Avocados can also act as a prebiotic, a type of fibre that acts as a food for the gut microbiome. One clinical study found a study group where participants who ate avocados daily had greater gut microbe diversity than a control group who didn’t.

Lemons and limes - 8 per cent of your daily sugar allowance

“Both are good sources of vitamin C, which can help with absorption of iron from non-meat sources such as green vegetables and legumes. And they’re great to add as a marinade,” says Hobson. “Lemons also contain a soluble fibre called pectin which can help to reduce levels of ‘bad’ LDL cholesterol.”

Lemons and limes also contain calcium for strong bones and potassium to help control blood pressure,” Gill says. “Citrus peel contains plant chemicals called polymethoxylated flavones, a type of plant chemical called flavonoids, which may be protective for brain health and can be used as zesty seasoning in savoury dishes to add a tartness, or you can infuse water with it or add to sweet desserts.”

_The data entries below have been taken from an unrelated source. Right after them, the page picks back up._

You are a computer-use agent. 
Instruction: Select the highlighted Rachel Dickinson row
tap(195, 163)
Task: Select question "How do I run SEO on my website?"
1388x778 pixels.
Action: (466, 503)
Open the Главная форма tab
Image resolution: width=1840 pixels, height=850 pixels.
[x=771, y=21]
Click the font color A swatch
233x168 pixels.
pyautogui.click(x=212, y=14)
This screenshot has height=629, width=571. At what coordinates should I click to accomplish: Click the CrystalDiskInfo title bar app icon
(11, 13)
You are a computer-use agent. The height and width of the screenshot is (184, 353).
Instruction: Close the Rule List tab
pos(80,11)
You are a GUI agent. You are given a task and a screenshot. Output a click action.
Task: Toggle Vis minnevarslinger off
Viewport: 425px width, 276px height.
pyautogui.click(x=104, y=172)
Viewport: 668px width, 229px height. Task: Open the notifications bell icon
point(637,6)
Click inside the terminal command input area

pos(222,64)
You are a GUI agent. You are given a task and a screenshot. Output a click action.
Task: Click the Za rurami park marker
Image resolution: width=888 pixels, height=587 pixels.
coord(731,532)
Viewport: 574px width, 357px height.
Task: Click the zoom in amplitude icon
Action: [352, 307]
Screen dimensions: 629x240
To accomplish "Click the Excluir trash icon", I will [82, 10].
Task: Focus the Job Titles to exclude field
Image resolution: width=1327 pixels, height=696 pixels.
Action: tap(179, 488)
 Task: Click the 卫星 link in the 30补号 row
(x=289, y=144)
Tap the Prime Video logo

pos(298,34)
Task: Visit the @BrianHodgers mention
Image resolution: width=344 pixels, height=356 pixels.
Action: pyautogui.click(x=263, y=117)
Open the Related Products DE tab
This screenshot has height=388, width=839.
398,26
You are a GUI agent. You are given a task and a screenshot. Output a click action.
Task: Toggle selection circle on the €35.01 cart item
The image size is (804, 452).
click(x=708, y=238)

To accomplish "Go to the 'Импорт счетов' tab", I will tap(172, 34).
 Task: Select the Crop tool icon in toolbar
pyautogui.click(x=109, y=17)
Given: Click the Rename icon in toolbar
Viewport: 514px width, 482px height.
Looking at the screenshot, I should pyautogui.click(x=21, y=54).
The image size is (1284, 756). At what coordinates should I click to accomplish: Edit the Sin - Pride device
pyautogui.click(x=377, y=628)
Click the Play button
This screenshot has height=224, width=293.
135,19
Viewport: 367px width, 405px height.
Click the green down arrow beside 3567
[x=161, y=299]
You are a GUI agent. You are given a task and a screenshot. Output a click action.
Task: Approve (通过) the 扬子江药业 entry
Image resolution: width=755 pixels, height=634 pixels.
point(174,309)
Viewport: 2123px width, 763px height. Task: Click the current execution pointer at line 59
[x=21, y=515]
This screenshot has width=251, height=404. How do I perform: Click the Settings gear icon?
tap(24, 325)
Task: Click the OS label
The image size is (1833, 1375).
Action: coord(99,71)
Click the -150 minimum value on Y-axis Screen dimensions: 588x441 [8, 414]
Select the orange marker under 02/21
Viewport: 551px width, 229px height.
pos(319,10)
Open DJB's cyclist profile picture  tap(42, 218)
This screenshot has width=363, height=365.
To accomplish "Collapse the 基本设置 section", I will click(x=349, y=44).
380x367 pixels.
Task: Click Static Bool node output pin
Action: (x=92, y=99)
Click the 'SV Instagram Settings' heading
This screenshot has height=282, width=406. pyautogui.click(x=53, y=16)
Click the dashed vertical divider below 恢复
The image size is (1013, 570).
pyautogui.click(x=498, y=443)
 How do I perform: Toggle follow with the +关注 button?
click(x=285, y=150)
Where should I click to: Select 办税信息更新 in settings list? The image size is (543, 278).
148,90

Raspberries - 12 per cent of your daily sugar allowance

Tart red berries not only contain vitamin C – vital for a healthy immune system, wound healing, healthy skin and blood vessels – but also antioxidant compounds called quercetin, and a potent antioxidant, ellagic acid, which some studies suggest may prevent or slow down the progression of chronic diseases.

Anthocyanins, a pigment found in red and purple fruit, have “anti-diabetic, anti-cancer, anti-inflammatory, anti-microbial and anti-obesity effects, as well as prevention of cardiovascular disease”, Gill says.

“Some studies [in animals and the laboratory] have suggested they may be potentially useful for reducing the risk of metabolically based chronic disease, particularly cardiovascular disease, type 2 diabetes and Alzheimer’s.”

Raspberries also provide one of the highest amounts of dietary fibre per 100 grams in all edible plant foods.

Blackberries - 13 per cent of your daily sugar allowance

Blackberries have been the subject of extensive research due to their high antioxidant content. They contain chemicals that can prevent the cell damage that can result in diseases such as heart disease and cancer.

“The dark purple colour of blackberries comes from anthocyanins, which have been linked to reducing the risk of chronic disease such as heart diseases and neurodegenerative diseases,” Hobson says.

Other health benefits reported for blackberries include reducing cholesterol, delaying the ageing process, relieving pain and strengthening blood circulation.

Strawberries - 15 per cent of your daily sugar allowance

Strawberries are not just for summer. Researchers found a 2.5-gram serving a day of freeze-dried strawberries improved cardiometabolic health including insulin levels (and insulin resistance) and blood fats in overweight adults with high LDL cholesterol levels. “Strawberries may well be useful for people with type 2 diabetes, but more research is needed,” Gill says.

One study found anthocyanins in strawberries and other red/purple fruits may help reduce heart attack risk by lowering blood pressure.

“Their high vitamin C content also makes strawberries important for collagen production, the scaffolding structure in the skin, as well as healthy cartilage in the joints,” Hobson says.

Oranges - 22 per cent of your daily sugar allowance

Oranges have exceptionally high vitamin C content, which increases protection against infections and has an antioxidant effect. You would have to eat 15 apples to get the same amount of vitamin C found in one orange.

“Some research has suggested oranges may also have anti-inflammatory properties, which may be beneficial in chronic diseases,” Gill says.

“Drinking orange juice with a meal can also boost absorption of iron from meat and plant sources.”